#### [Tasks for this exercise]
• a. Read the passage on STAT signaling and decide whether each statement below agrees with it. Answer yes or no for each, quoting the passage's deciding words.
(i) STAT activation begins with tyrosine phosphorylation.
(ii) STAT dimers bind to DNA-response elements before they move to the nucleus.
(iii) Apoptosis is among the normal processes that STATs regulate.
• b. Carry the passage on STAT signaling forward with the paragraph that would come after its last sentence.

Cellular responses to growth factors and cytokines are characterized by the activation of signal transduction pathways, including the Signal Transducer and Activator of Transcription (STAT) family of cytoplasmic transcription factors (Darnell et al., 1994; Schindler et al., 1995; Darnell, 1997; Stark et al., 1998). Activation of STAT proteins is initiated upon their tyrosine phosphorylation, a key event in the formation of phosphotyrosine-SH2 (pTyr-SH2) interactions and the dimerization between two STAT monomers. In turn, dimers of STATs translocate to the nucleus and bind to specific DNA-response elements, thereby inducing the expression of genes essential for cellular responses. Normal physiological functions of STATs include regulation of cell proliferation, differentiation, development and apoptosis (reviewed in (Bromberg et al., 1996; Fukada et al., 1996; Kotenko et al., 2000; Smithgall et al., 2000; Hirano et al., 2000; Akira, 2000)).

#### [Recorded data]
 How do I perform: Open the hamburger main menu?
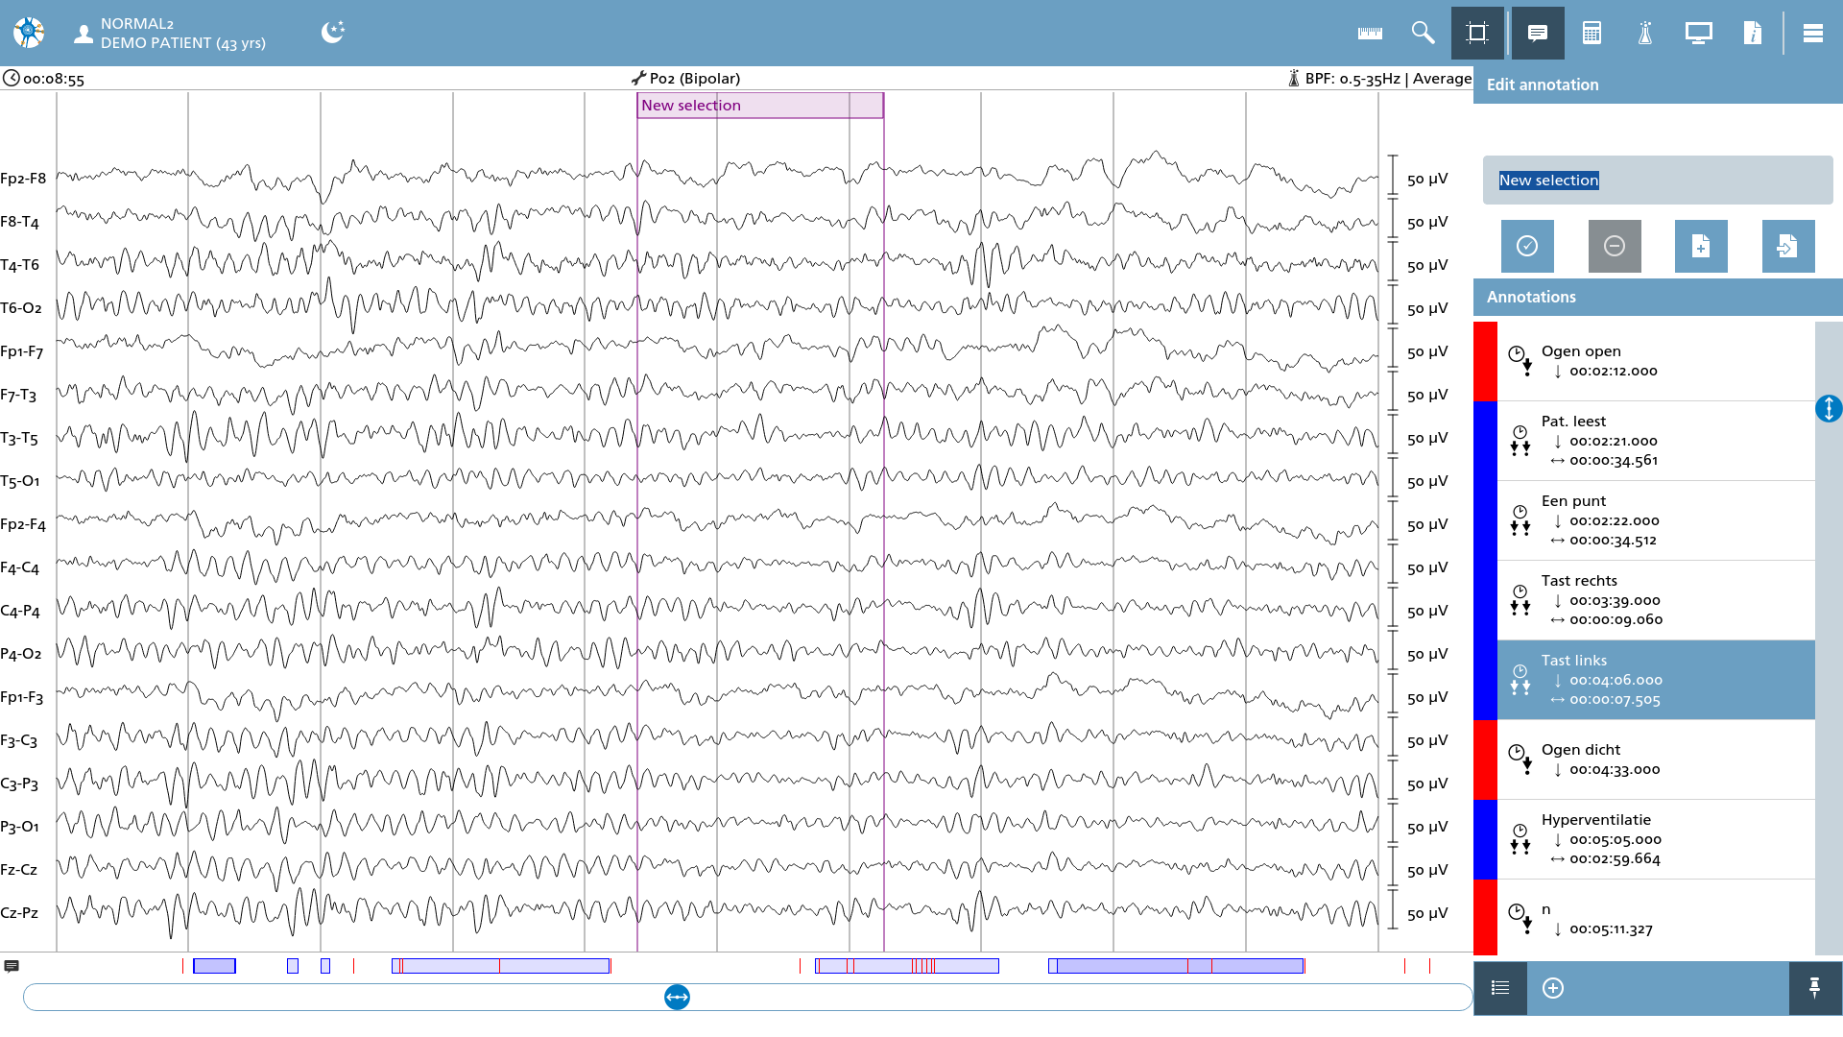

#### [Answers per task]
• a.
(i) Yes: "Activation of STAT proteins is initiated upon their tyrosine phosphorylation"
(ii) No: "dimers of STATs translocate to the nucleus and bind to specific DNA-response elements"
(iii) Yes: "Normal physiological functions of STATs include regulation of cell proliferation, differentiation, development and apoptosis"

• b.
In contrast to the tightly-regulated normal STAT signaling, constitutive activation of STAT proteins is frequently observed in human tumors (Turkson et al., 1998; Bromberg et al., 1998) and has been linked to tumor progression. Persistent activation of one STAT family member, Stat3, is detected in breast cancer, prostate cancer, head and neck squamous cell carcinoma, as well as in lymphomas and leukemias (Garcia et al., 1997; Nielsen et al., 1997; Catlett-Falcone et al., 1999; Nielsen et al., 1999; Bromberg, 2000; Grandis et al., 2000; Garcia et al., 2001; Epling-Burnette et al., 2001), reviewed in (Bowman et al., 2000a; Turkson et al., 2000; Song et al., 2000; Coffer et al., 2000; Lin et al., 2000; Buettner et al., 2002; Yu et al., 2004; Turkson, 2004a). In malignant cell lines and tumors that harbor constitutively-active Stat3, studies also reveal overexpression of Stat3-regulated genes encoding the anti-apoptotic proteins Bcl-xL and Mcl-1, the cell cycle regulators, Cyclin D1 and c-Myc, the angiogenesis factor, VEGF, as well as altered expression of immune-modulatory factors (Catlett-Falcone et al., 1999; Nielsen et al., 1999; Grandis et al., 2000; Epling-Burnette et al., 2001; Bowman et al., 2000b; Niu et al., 2002; Wang et al., 2004a). These abnormal gene expression changes contribute to dysregulated cell cycle progression, survival and angiogenesis, and to repressed host immune functions (reviewed in (Yu et al., 2004; Turkson, 2004b)). Thus, inhibition of abnormal Stat3 signaling is sufficient to repress the induction of these genes, resulting in cell cycle arrest and apoptosis of malignant cells (Catlett-Falcone et al., 1999; Grandis et al., 2000; Epling-Burnette et al., 2001; Niu et al., 1999), sensitization of tumor cells to chemotherapy-induced apoptosis (Oshiro et al., 2001), anti-tumor immune responses (Wang et al., 2004a), and tumor regression (Niu et al., 1999). Small-molecule inhibitors of Stat3, therefore, have the potential to impact tumors that harbor constitutively-active Stat3 with significant clinical benefits.
Previous studies have implicated signal transduction pathways in the antitumor activity of platinum complexes. Evidence shows that Cisplatin might modulate the mitogen-activated protein kinase family and the PI-3-kinase/Akt pathway (Sanchez-Perez et al., 1998; Persons et al., 1999; Bose, 2002; Siddik, 2003). Platinum complexes that inhibit Stat3 signaling and induce tumor regression have previously been reported (Turkson et al., 2004b).